Record alcohol consumption, mounting violence and eye-watering beer prices have failed to mar this year's traditional Munich Oktoberfest, which reached half-time yesterday with its backers claiming that the marathon drinking event was set to become the most successful yet.
The Bavarian Red Cross said yesterday that the number of so-called "beer corpses" – meaning drinkers who had become totally incapacitated from over consumption – had gone up by 20 per cent compared with the same period last year. They said rescue workers had been called out 445 times to deal with legless drunks.

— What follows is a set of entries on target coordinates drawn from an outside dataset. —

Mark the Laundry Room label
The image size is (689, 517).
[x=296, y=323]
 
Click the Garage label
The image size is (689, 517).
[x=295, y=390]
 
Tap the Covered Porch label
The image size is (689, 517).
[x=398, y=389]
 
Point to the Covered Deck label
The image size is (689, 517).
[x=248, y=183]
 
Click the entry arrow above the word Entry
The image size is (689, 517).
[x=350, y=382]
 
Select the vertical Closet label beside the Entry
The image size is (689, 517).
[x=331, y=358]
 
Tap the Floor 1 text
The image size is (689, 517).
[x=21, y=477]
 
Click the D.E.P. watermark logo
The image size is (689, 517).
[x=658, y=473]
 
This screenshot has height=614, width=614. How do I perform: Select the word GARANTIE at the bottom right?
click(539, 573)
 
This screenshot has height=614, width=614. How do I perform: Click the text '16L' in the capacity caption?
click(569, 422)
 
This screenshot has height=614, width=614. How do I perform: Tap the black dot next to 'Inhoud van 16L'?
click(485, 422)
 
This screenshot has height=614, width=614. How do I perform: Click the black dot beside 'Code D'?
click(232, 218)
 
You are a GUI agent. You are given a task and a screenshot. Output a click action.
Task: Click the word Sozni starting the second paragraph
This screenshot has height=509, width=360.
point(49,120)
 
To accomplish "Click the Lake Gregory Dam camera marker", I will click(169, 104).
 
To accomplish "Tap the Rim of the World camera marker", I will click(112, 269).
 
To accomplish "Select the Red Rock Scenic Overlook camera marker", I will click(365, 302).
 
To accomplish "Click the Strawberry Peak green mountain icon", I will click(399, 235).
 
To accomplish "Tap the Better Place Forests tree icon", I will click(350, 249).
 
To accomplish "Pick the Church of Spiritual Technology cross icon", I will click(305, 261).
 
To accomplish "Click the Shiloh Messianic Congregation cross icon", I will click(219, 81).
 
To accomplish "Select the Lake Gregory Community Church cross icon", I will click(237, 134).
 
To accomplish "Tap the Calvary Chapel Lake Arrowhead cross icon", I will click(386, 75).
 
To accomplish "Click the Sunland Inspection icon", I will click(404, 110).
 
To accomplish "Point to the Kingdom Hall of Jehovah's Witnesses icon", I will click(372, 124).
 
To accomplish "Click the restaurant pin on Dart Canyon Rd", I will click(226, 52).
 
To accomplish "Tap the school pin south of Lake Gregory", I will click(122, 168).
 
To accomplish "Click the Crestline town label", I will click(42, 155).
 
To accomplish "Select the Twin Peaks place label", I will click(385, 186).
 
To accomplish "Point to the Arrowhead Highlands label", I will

Police said there had also been a marked increase in drink-related violence with several festival goers resorting to assaults with the 1l glass beer mugs that are a traditional feature at the event.
"Hitting somebody or throwing beer steins is an extremely dangerous crime and we were glad to have been able to arrest 25 offenders on the spot," police vice-president Robert Kopp said.
The two-week-long festival got off to an inauspicious start with the Association Against Fraudulent Pouring complaining that the price of beer had increased by nearly 50 per cent over the past decade. The average price for a litre of Bavaria's best is currently €9.35 (£7.50), compared with €6.55 in 2002.
Jan-Ulrich Bittlinger, the association's president, said he was drawing up a petition in an attempt to persuade the Munich city government to cap the price of beer. But organisers said this year's festival had already attracted a record half-time figure of 3.6 million.